(DATA LISTING):
┌────────
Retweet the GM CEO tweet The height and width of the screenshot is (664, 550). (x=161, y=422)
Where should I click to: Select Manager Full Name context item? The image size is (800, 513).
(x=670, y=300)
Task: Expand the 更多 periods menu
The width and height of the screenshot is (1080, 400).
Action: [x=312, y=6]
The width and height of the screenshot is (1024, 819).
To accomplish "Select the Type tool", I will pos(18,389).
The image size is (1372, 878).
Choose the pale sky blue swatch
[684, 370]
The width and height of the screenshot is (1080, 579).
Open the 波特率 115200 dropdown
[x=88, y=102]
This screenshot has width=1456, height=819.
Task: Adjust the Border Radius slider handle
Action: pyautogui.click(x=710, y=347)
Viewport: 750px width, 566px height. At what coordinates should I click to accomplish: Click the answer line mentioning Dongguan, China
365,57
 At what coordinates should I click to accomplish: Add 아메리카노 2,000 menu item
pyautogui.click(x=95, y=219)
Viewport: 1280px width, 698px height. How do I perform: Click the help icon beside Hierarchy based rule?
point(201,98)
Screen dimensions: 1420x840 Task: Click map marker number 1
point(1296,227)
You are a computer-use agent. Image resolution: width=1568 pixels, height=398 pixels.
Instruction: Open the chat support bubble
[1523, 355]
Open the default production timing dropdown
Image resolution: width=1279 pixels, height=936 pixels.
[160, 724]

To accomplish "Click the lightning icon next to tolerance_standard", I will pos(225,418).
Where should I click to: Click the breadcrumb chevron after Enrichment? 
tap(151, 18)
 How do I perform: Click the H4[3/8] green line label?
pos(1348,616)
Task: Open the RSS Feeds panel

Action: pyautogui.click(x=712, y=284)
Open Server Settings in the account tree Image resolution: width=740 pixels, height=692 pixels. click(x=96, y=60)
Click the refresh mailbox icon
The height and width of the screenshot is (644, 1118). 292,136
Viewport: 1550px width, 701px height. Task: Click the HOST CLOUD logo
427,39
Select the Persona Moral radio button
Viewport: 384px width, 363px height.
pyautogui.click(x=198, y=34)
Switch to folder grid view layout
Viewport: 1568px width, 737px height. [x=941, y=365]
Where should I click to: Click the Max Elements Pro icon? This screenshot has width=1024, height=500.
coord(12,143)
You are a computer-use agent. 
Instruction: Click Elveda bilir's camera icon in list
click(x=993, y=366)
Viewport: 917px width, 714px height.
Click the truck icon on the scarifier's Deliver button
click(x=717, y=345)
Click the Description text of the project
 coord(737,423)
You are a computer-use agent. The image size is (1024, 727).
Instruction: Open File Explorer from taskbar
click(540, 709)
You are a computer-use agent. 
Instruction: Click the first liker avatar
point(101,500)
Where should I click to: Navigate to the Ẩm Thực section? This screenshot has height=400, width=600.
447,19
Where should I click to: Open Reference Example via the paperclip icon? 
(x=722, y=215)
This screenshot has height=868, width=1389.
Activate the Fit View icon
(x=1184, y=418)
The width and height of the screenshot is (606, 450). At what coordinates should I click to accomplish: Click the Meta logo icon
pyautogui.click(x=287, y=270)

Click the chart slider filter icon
└────────
(WRITTEN EXERCISE): Rewrite all the entries above, substituting "Command" for every "Instruction" and keeping everything else the same.

(REPLY):
Retweet the GM CEO tweet The height and width of the screenshot is (664, 550). (x=161, y=422)
Where should I click to: Select Manager Full Name context item? The image size is (800, 513).
(x=670, y=300)
Task: Expand the 更多 periods menu
The width and height of the screenshot is (1080, 400).
Action: [x=312, y=6]
The width and height of the screenshot is (1024, 819).
To accomplish "Select the Type tool", I will pos(18,389).
The image size is (1372, 878).
Choose the pale sky blue swatch
[684, 370]
The width and height of the screenshot is (1080, 579).
Open the 波特率 115200 dropdown
[x=88, y=102]
This screenshot has width=1456, height=819.
Task: Adjust the Border Radius slider handle
Action: pyautogui.click(x=710, y=347)
Viewport: 750px width, 566px height. At what coordinates should I click to accomplish: Click the answer line mentioning Dongguan, China
365,57
 At what coordinates should I click to accomplish: Add 아메리카노 2,000 menu item
pyautogui.click(x=95, y=219)
Viewport: 1280px width, 698px height. How do I perform: Click the help icon beside Hierarchy based rule?
point(201,98)
Screen dimensions: 1420x840 Task: Click map marker number 1
point(1296,227)
You are a computer-use agent. Image resolution: width=1568 pixels, height=398 pixels.
Command: Open the chat support bubble
[1523, 355]
Open the default production timing dropdown
Image resolution: width=1279 pixels, height=936 pixels.
[160, 724]

To accomplish "Click the lightning icon next to tolerance_standard", I will pos(225,418).
Where should I click to: Click the breadcrumb chevron after Enrichment? 
tap(151, 18)
 How do I perform: Click the H4[3/8] green line label?
pos(1348,616)
Task: Open the RSS Feeds panel

Action: pyautogui.click(x=712, y=284)
Open Server Settings in the account tree Image resolution: width=740 pixels, height=692 pixels. click(x=96, y=60)
Click the refresh mailbox icon
The height and width of the screenshot is (644, 1118). 292,136
Viewport: 1550px width, 701px height. Task: Click the HOST CLOUD logo
427,39
Select the Persona Moral radio button
Viewport: 384px width, 363px height.
pyautogui.click(x=198, y=34)
Switch to folder grid view layout
Viewport: 1568px width, 737px height. [x=941, y=365]
Where should I click to: Click the Max Elements Pro icon? This screenshot has width=1024, height=500.
coord(12,143)
You are a computer-use agent. 
Command: Click Elveda bilir's camera icon in list
click(x=993, y=366)
Viewport: 917px width, 714px height.
Click the truck icon on the scarifier's Deliver button
click(x=717, y=345)
Click the Description text of the project
 coord(737,423)
You are a computer-use agent. The image size is (1024, 727).
Command: Open File Explorer from taskbar
click(540, 709)
You are a computer-use agent. 
Command: Click the first liker avatar
point(101,500)
Where should I click to: Navigate to the Ẩm Thực section? This screenshot has height=400, width=600.
447,19
Where should I click to: Open Reference Example via the paperclip icon? 
(x=722, y=215)
This screenshot has height=868, width=1389.
Activate the Fit View icon
(x=1184, y=418)
The width and height of the screenshot is (606, 450). At what coordinates should I click to accomplish: Click the Meta logo icon
pyautogui.click(x=287, y=270)

Click the chart slider filter icon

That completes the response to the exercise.